Ouattara en France pour sceller les retrouvailles d'Abidjan et de Paris

Par La rédaction

PARIS (AFP) - (AFP)

Le président ivoirien Alassane Ouattara est reçu mercredi en grande pompe pour une visite d'Etat en France, son grand allié qui doit lui réaffirmer son soutien et signer avec lui un nouvel accord de défense, moins d'un an après la crise postélectorale meurtrière de 2010-2011.

Alassane Ouattara doit arriver mercredi après-midi à Paris, où il va rester jusqu'à samedi.Il doit s'entretenir jeudi à l'Elysée avec le président Nicolas Sarkozy, avant un dîner d'Etat.

"Cette visite est l'occasion de saluer les progrès faits par la Côte d'Ivoire depuis le départ du président (Laurent) Gbagbo, elle va permettre de réaffirmer le soutien de la France aux nouvelles autorités ivoiriennes", explique-t-on à Paris.

Cela peut marquer le retour à "la normalité entre les deux pays" après une présidence Gbagbo (2000-2011) marquée par "l'incompréhension et la méfiance", déclare à l'AFP le porte-parole du gouvernement ivoirien, Bruno Koné.

Ex-puissance coloniale, la France a été l'un des principaux alliés du chef de l'Etat ivoirien lors de la crise de décembre 2010-avril 2011, née du refus de M. Gbagbo de reconnaître sa défaite au scrutin de novembre 2010, et qui a fait 3.000 morts.
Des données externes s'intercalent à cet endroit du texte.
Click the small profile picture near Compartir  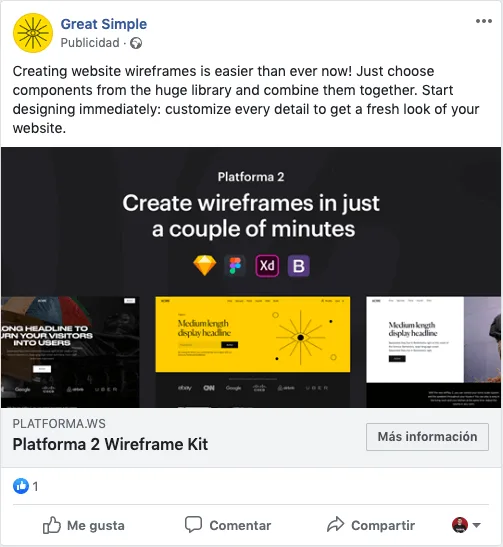click(x=460, y=525)
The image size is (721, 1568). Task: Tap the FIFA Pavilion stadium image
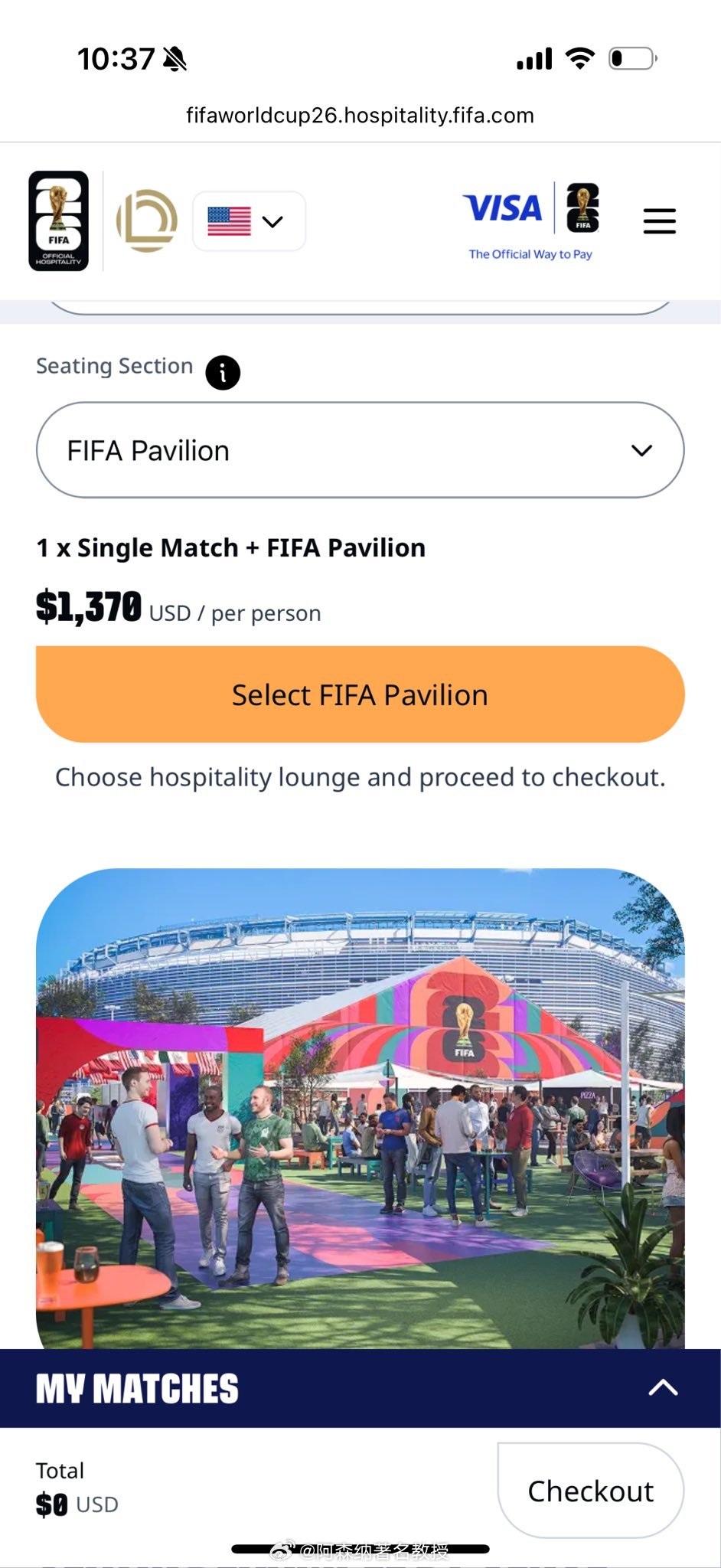360,1110
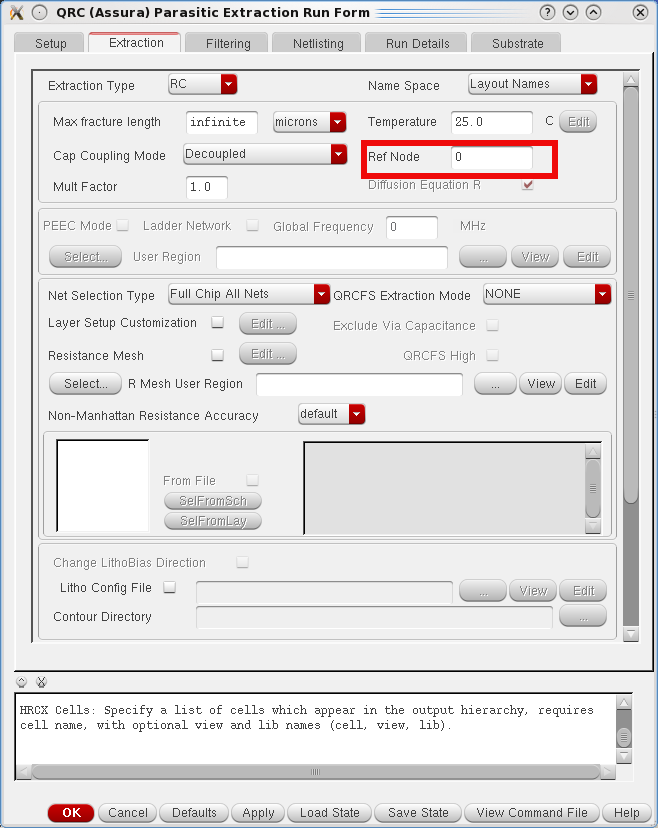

M. Ouattara a accédé au pouvoir après deux semaines de guerre grâce aux ex-rebelles nordistes et aux bombardements décisifs de la France et de l'ONU.M. Sarkozy avait été le seul chef d'Etat occidental à assister à son investiture en mai 2011.

Le temps fort de la visite de M. Ouattara sera la signature jeudi d'un "accord de défense et de sécurité" rénové.La force française en Côte d'ivoire Licorne (1.600 soldats au plus fort de la dernière crise, 450 actuellement) ne doit plus compter à terme que quelque 300 militaires chargés de la formation de l'armée ivoirienne.

Les dossiers économiques ne seront pas oubliés, alors que la France est déjà le premier partenaire économique de la Côte d'Ivoire, première puissance économique d'Afrique de l'Ouest francophone et que même durant les années de tension avec Laurent Gbagbo, les entreprises françaises ont toujours été comme chez elles à Abidjan.

Depuis la fin de la crise, la France a débloqué 400 millions d'euros de prêts, mais le gros morceau reste à venir: un "contrat désendettement développement" doté de deux milliards d'euros.